What happened

Shares of Passage Bio (PASG -4.17%) were down by 13.7% at 2:20 p.m. EST after the biotech disclosed pricing of its secondary offering of 7 million shares at $22 per share. The gene therapy company will gross $154 million from the stock sale, although the capital raise could increase if the underwriters use their 30-day option to acquire an additional 1.05 million shares.

So what

Passage's share price closed at $22.82 Thursday, so a reset in valuation seems reasonable since investors in the secondary offering were only willing to pay $22 per share. That the price slipped substantially below that has to do with investors getting diluted through the sale of new shares.

Regardless of its near-term impact on the share price, raising money now was likely still a good idea. Passage ended the third quarter with $335.7 million in the bank, but it has plans to initiate three clinical trial programs in the first half of this year. Building up a nest egg ahead of that is a smart move, especially with shares trading more than 20% higher than the company's IPO price of $18.

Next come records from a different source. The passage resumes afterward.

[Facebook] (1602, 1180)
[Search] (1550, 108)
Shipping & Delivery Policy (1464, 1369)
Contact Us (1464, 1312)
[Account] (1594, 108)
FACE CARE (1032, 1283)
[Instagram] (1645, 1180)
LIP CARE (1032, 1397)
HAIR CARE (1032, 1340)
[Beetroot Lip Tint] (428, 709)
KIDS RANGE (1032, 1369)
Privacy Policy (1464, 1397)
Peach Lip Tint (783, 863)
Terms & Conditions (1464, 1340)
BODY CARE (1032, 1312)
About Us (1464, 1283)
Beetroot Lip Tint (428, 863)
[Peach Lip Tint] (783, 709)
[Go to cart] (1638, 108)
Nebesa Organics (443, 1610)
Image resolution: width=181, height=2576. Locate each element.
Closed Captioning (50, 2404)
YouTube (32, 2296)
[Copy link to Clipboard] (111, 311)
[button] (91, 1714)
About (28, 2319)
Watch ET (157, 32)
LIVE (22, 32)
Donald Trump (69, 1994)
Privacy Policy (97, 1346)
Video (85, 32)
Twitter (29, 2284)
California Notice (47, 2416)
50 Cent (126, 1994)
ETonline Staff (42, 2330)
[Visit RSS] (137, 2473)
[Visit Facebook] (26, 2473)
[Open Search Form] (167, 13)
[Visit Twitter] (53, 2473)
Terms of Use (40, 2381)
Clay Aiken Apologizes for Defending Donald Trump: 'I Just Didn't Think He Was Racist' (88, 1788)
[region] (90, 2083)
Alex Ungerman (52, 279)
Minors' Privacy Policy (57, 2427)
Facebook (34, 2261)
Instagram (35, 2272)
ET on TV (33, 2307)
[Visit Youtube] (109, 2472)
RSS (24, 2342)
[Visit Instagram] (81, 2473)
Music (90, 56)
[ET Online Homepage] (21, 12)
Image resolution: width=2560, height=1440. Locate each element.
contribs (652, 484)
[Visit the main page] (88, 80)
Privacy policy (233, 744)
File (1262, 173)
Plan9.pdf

Calculator and pencil on a financial statement

Image source: Getty Images.

Now what

While the dilution wrought by secondary stock offerings is never a pleasant prospect for shareholders, they are a necessary evil for most clinical-stage biotech companies. If they don't bring in enough via their IPOs to get them through the marathon process of drug development, they have few other options for raising the capital required.

Rather than focus on the daily price movements, investors would be better off keeping track of the progress Passage Bio is making with its gene-therapy programs for rare diseases, including GM1 gangliosidosis, Krabbe disease, and frontotemporal dementia caused by a granulin mutation. The U.S. Food and Drug Administration and U.K. Medicines and Healthcare products Regulatory Agency have both cleared Passage Bio to start a clinical trial for PBGM01 for infantile GM1 gangliosidosis. Clearances for the other two trials should come shortly.